> [PASSAGE PROVIDED]:

• • • •

You've got answers on how to do it, here's why your way doesn't work.

First of all intuitively you had a good idea: Start with the first char in the string, count it (you forgot to include the counting code), remove all occurrences of the same char in the string. The idea is inefficient, but it would work. You ran into trouble with this bit of code:

For i:=1 to (length(s)) do
begin
  If (c=s[i]) then
  begin
    delete(s,i,1);
  end;
end;

The trouble is, Pascal will take the Length(s) value when it sets up the loop, but your code changes the length of the string by removing chars (using delete(s,i,1)). You'll end up looking at bad memory. The secondary issue is that i is going to advance, it doesn't matter if it matched and removed an char or not. Here's why that's bad.

Index:  12345
String: aabbb

You're going to test for i=1,2,3,4,5, looking for a. When i is 1 you'll find a match, remove the first char, and your string is going to look like this:

Index:  1234
String: abbb

You're now testing with i=2, and it's not a match, because s[2] =b. You just skiped one a, and that given a is going to stay in the array an other round and cause your algorithm to count it twice. The "fixed" algorithm would look like this:

i := 1;
while i <= Length(s) do
  if (c=s[i]) then
    Delete(s,i,1)

• • • •

> [PROBLEM A]: Please write out everything in the records from the line containing "Task: Collapse the Overview section triangle" down to the line containing "Viewport: 897px width, 784px height.", replacing "Overview" with "Summary" and leaving all else the same.

> [PROVIDED MATERIAL]:

• • • •

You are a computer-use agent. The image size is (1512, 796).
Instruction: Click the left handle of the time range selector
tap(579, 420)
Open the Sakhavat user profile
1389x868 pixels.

• • • •

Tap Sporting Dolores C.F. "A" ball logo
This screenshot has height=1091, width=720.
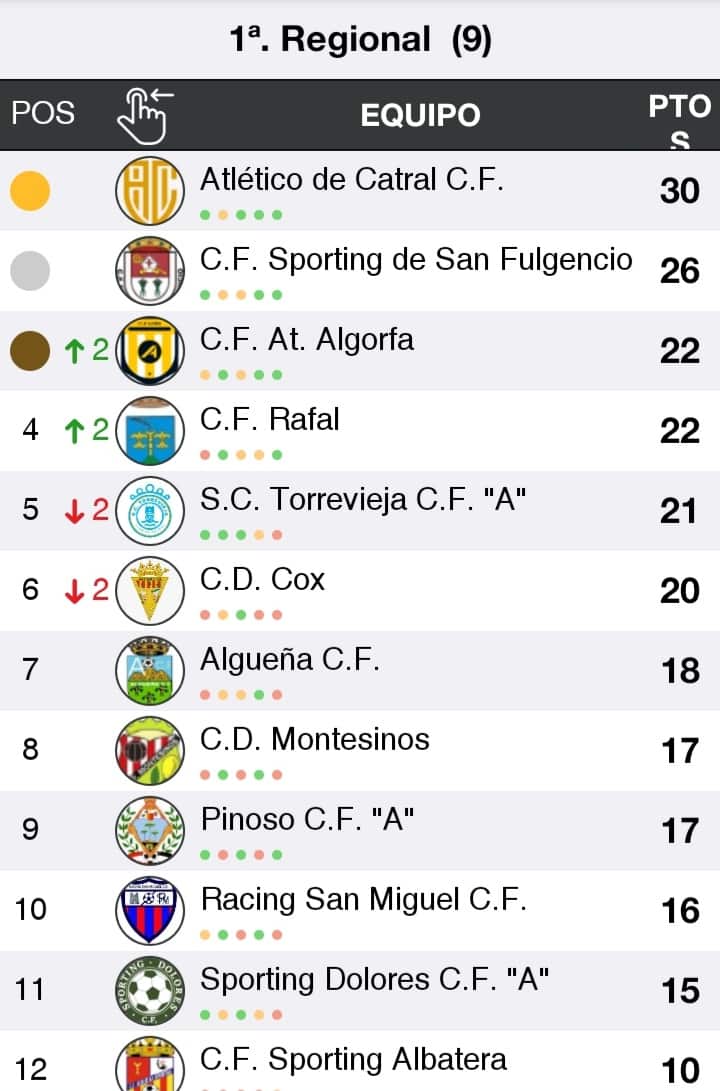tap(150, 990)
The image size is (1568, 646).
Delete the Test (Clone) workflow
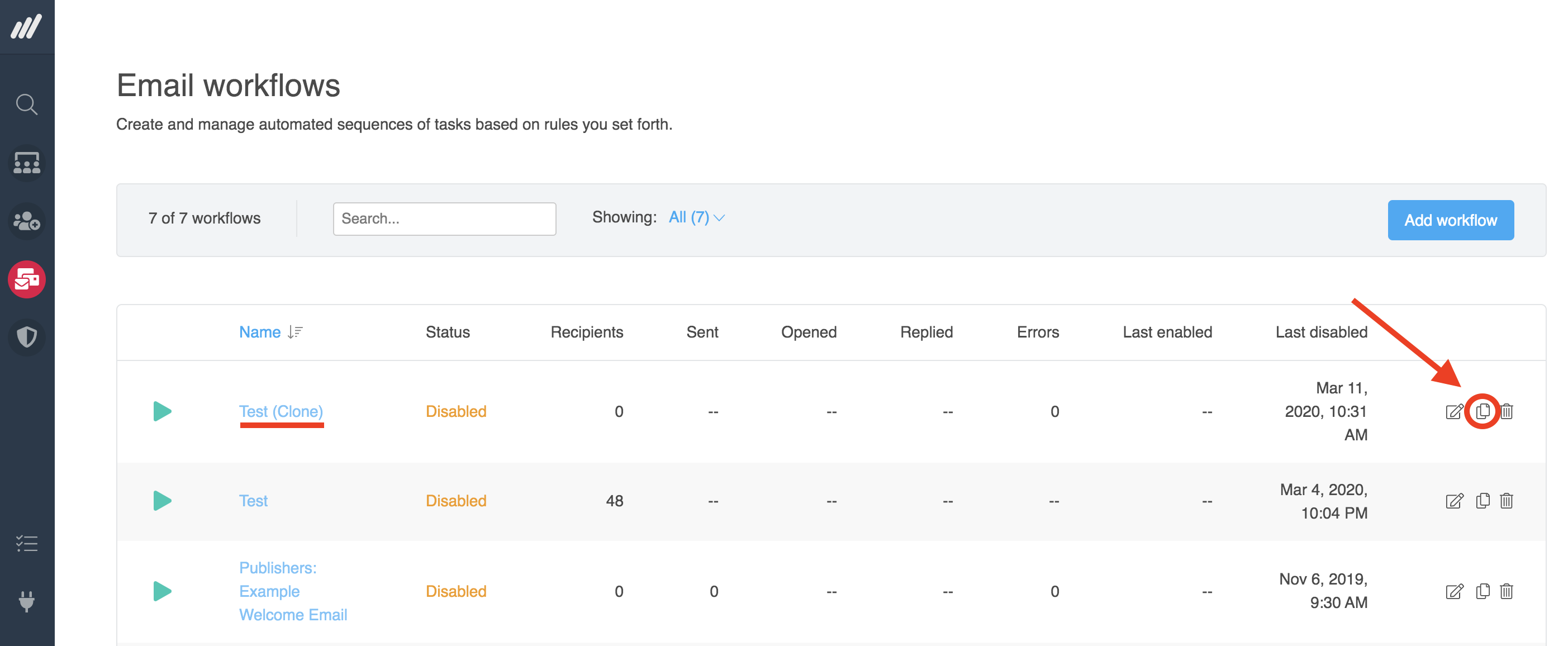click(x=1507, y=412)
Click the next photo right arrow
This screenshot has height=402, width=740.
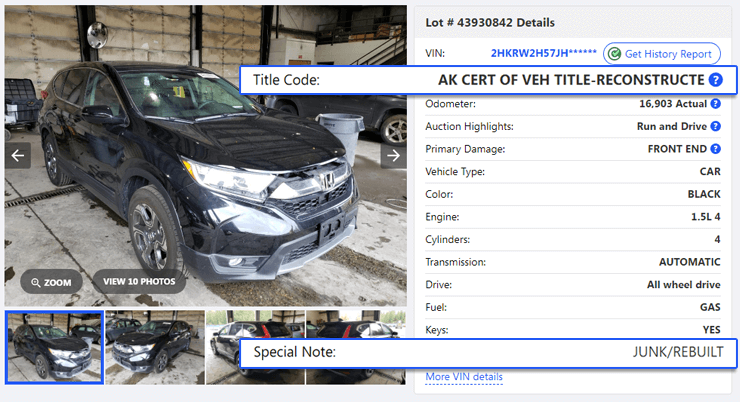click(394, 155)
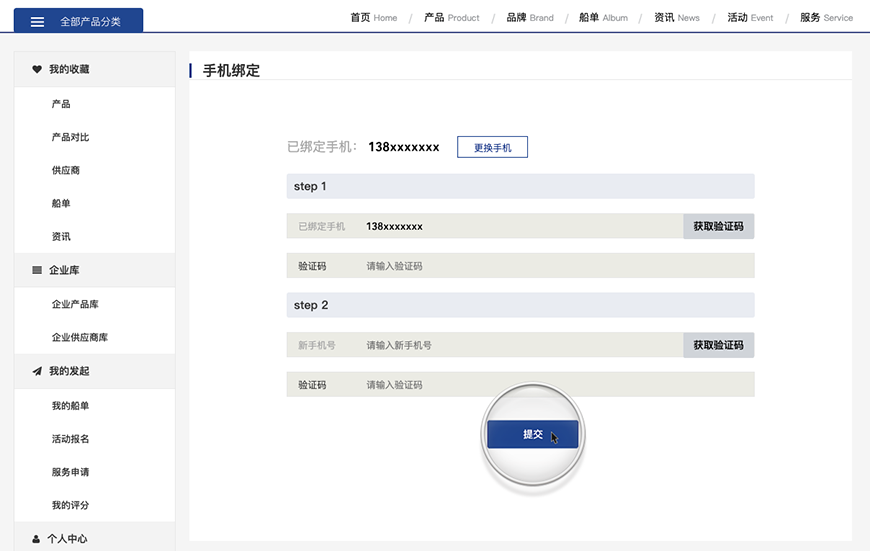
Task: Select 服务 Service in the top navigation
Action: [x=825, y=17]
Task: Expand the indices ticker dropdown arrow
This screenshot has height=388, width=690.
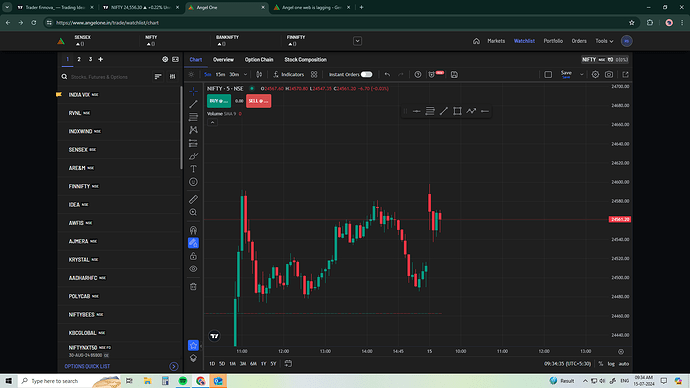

• • • •

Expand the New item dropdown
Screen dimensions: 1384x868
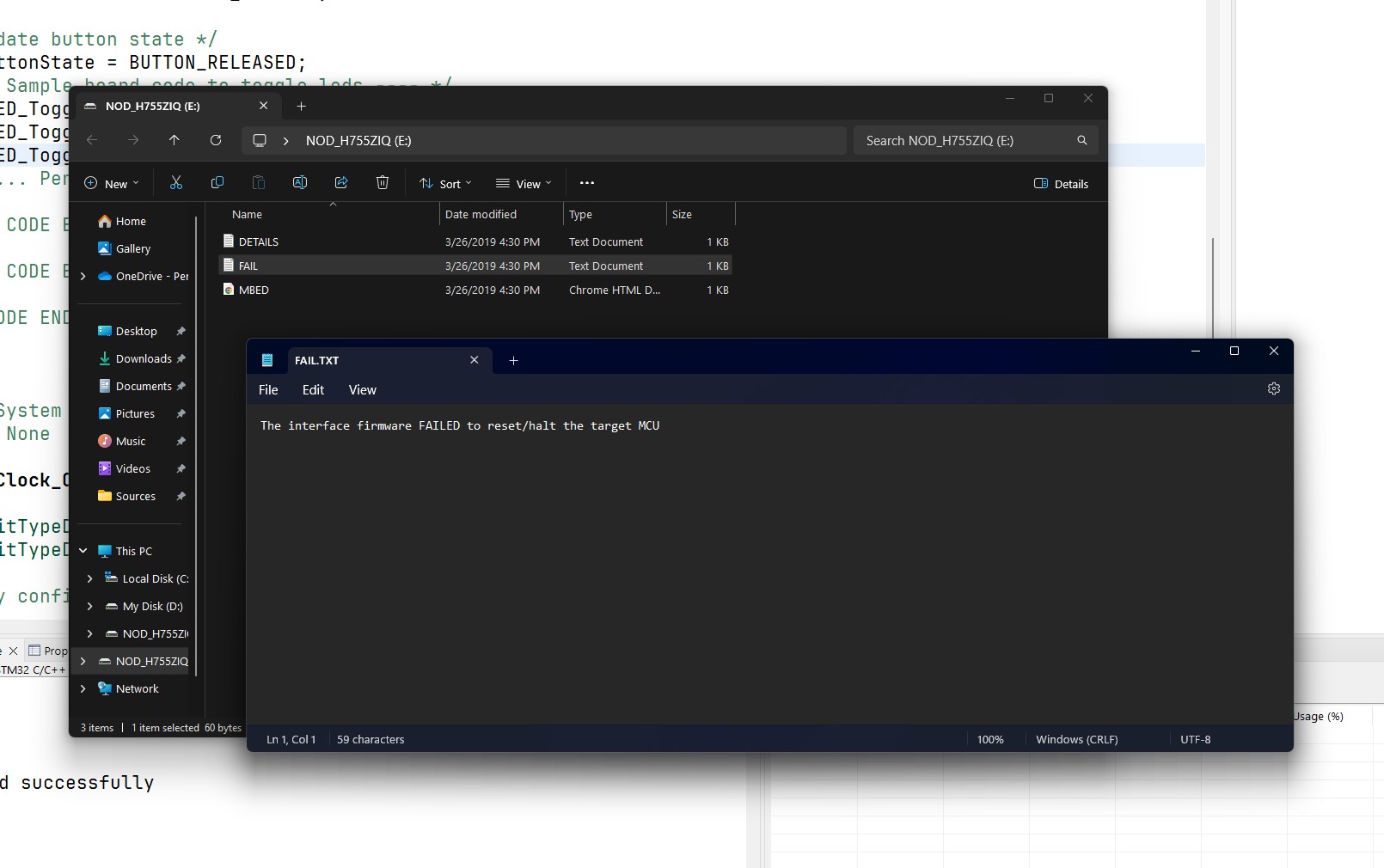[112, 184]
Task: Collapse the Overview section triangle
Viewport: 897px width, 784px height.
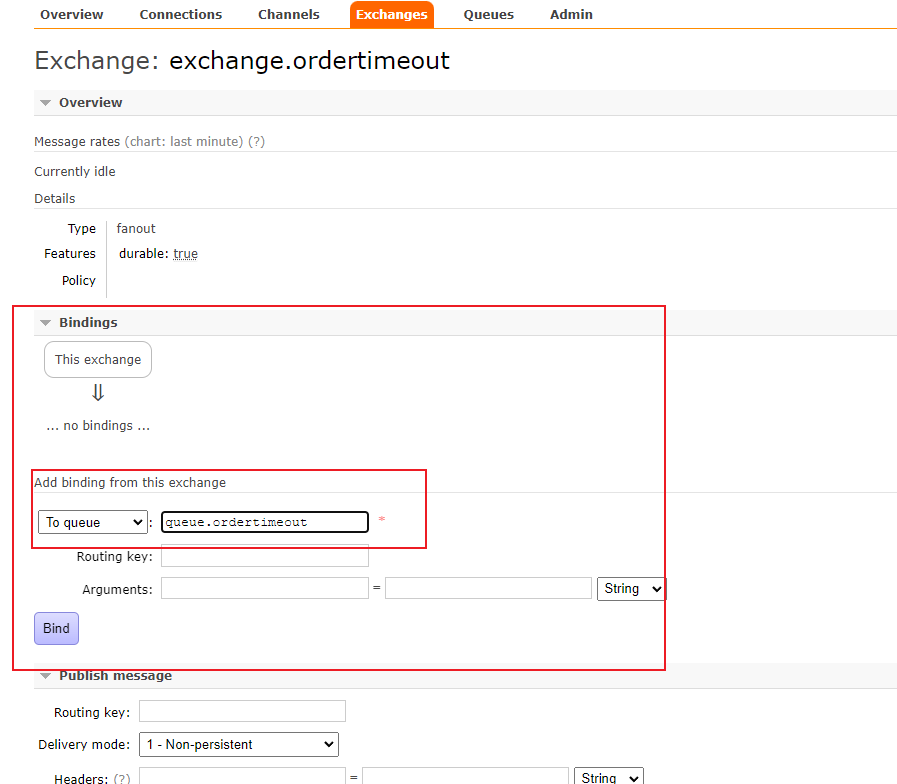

• • • •

> [PROBLEM B]: Carry the explanation of the Pascal character-removal loop forward from the point where it stops.

> [TASK OUTPUT A]:
Task: Collapse the Summary section triangle
Viewport: 897px width, 784px height.

> [TASK OUTPUT B]:
  else
    Inc(i);

This is different: In the given example, if I found a match at 1, the cursor doesn't advance, so it sees the second a. Also because I'm using a while loop, not a for loop, I can't get in trouble with possible implementation details of the for loop.

Your algorithm has an other problem. After the loop that removes all occurrences of the first char in string you're preparing the next loop using this code:

c:=s[1];

The trouble is, if you feed this algorithm an string of the form aa (length=2, two identical chars), it's going to enter the loop, delete or occurrences of a (those turning s into an EMPTY string) and then attempt to read the first char of the EMPTY string.

One final word: Your algorithm should handle the empty string on input, returning an count=0. Here's the fixed algorithm:

var s:string;
    i,count:integer;
    c:char;
begin
  Readln(s);
  count:=0;

  while Length(s) > 0 do
  begin
    Inc(Count);
    c := s[1];
    i := 1;
    while i <= Length(s) do
    begin
      If (c=s[i]) then
        delete(s,i,1)
      else
        Inc(i);
    end;
  end;

  Writeln(Count);

  Readln;
end.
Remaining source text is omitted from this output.